What struck me about these events, apart from the importance of the events themselves, was the philosophical basis for deciding matters of importance to society at the local, state, federal or even international level. I wondered why a prisoner in one state detention system should be denied access to DNA test results if, as a society, we were to conclude that access to such test results was reasonable and good. And why when we have international laws about some things, as a matter of simple humanity, we wouldn’t have international laws about others.

I realize that there are practical matters to consider (not least of which the difficulty of arriving at decisions and implementing on a large scale), and I realize that the constitution and legal system of the United States deliberately leaves many matters to be determined and decided by the local and state legislature, but from a philosophical perspective, such an arrangement troubles me. And it troubles me further that there seems to be such a fierce defense of the right for local and state legislatures to reach their own determinations. Surely if something of such importance as DNA access is appropriate in one jurisdiction it is appropriate in another?

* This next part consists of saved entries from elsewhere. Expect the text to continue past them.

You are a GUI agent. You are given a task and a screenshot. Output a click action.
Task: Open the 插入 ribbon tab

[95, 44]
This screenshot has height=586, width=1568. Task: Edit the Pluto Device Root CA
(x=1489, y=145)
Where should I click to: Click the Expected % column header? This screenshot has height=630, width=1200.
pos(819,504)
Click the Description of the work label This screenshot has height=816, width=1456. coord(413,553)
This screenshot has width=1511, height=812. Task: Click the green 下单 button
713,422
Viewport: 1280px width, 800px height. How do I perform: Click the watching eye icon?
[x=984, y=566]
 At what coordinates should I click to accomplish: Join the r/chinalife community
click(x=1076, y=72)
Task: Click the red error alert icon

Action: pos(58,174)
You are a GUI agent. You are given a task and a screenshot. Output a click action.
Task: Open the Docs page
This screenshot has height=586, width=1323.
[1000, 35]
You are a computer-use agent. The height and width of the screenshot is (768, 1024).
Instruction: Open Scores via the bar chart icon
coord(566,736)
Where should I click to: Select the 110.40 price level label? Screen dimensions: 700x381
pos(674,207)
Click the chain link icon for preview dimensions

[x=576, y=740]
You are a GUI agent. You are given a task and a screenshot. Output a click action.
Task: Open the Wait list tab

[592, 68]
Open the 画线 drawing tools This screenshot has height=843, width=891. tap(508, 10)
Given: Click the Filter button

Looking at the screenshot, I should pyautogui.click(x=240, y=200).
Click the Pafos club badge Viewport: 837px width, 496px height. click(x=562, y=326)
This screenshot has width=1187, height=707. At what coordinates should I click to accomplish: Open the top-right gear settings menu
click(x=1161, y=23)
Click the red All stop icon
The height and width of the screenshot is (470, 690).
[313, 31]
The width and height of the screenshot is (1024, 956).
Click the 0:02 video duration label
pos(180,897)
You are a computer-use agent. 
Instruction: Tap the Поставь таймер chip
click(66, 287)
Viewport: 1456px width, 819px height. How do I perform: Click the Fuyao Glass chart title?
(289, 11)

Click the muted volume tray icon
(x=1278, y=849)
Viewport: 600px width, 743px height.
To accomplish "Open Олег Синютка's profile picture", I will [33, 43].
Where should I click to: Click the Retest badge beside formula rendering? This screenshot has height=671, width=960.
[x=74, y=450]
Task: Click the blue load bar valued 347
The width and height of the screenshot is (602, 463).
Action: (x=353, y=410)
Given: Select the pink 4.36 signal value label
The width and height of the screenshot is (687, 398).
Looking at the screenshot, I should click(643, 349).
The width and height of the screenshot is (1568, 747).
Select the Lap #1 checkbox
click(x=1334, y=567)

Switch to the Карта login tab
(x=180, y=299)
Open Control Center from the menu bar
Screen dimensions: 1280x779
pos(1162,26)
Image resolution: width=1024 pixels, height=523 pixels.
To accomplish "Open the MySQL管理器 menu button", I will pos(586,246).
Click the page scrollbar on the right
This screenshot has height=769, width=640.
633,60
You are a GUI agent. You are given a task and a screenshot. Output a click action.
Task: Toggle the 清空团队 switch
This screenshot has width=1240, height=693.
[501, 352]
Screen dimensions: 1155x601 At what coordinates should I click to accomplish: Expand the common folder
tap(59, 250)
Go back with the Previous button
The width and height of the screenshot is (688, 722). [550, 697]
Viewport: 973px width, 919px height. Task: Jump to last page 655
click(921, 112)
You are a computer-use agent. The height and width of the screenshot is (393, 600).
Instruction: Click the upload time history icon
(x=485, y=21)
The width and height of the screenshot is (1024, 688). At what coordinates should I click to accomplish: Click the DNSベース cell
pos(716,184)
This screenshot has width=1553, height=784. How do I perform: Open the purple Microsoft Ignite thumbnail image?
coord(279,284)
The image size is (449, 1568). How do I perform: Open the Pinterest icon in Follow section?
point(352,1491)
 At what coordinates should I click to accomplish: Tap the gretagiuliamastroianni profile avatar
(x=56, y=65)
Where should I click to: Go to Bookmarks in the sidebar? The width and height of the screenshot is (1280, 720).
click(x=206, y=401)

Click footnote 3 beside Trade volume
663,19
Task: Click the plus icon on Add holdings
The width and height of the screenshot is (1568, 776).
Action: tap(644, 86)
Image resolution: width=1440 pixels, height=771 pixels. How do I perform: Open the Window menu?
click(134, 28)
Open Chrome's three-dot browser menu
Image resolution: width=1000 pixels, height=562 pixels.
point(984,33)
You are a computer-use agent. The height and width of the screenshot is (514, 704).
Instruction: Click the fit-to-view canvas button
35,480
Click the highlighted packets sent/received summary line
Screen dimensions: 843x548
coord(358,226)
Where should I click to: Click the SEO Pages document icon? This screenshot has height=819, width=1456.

I grew up in England where such things are determined far more homogeneously. The laws of the land don’t vary from place to place in England for matters of great importance (although there are by-laws for matters of limited importance). Which perhaps explains to some extent why it strikes me so oddly that something as important as a convicted person’s right to access DNA information can be withheld in some parts of the country and not in others.

To approach this philosophically: Ideally, a society creates rules and laws that serve its collective and individual interests. We can think of society at various levels — a small social group, an organization or community, a town or city, a state, a country, and the world. Sometimes the rules and laws of a particular group logically apply only to that group (the requirements for membership of a club, for instance). And sometimes the rules and laws of a particular group naturally intersect with a larger or different group — local, state, and federal laws for instance.

One can say that logically the rules and laws within the jurisdiction of a group should be appropriate to the universality of that which is being determined.

For instance, to take a simple example, laws about how close I can build my house to another house have a great deal to do with the particular geography and density of population of the place I live. The zoning laws of New York City probably don’t make sense in Billings Montana. The same could be said about noise ordinances, or any number of concerns that would naturally vary in their importance and interpretation from one place to another.

But the same does not seem to logically apply to the example of access to DNA evidence. Logically, if access to DNA evidence can mean the difference between incarceration and exoneration of the innocent, such right to access should be determined nationally not locally. Innocence or guilt does not vary from state to state.

Likewise, I would think that as a species we could find general agreement between countries on what is cruel or inhuman. (Sad to say that the current United States administration has not set good precedent on applying such logic.)

This is a theme and pattern that comes up again and again. Accepted processes and procedures, whether legal or otherwise, very often come about by custom and by the sway of particular events and people. Over time they become accepted. We don’t challenge their logical foundation.  Rarely do we take a set of problems and concerns and seek to understand them logically, rationally, from their founding principles. Logical interpretation won’t always provide the best solution or the only solution, but it is a perspective that should always be considered.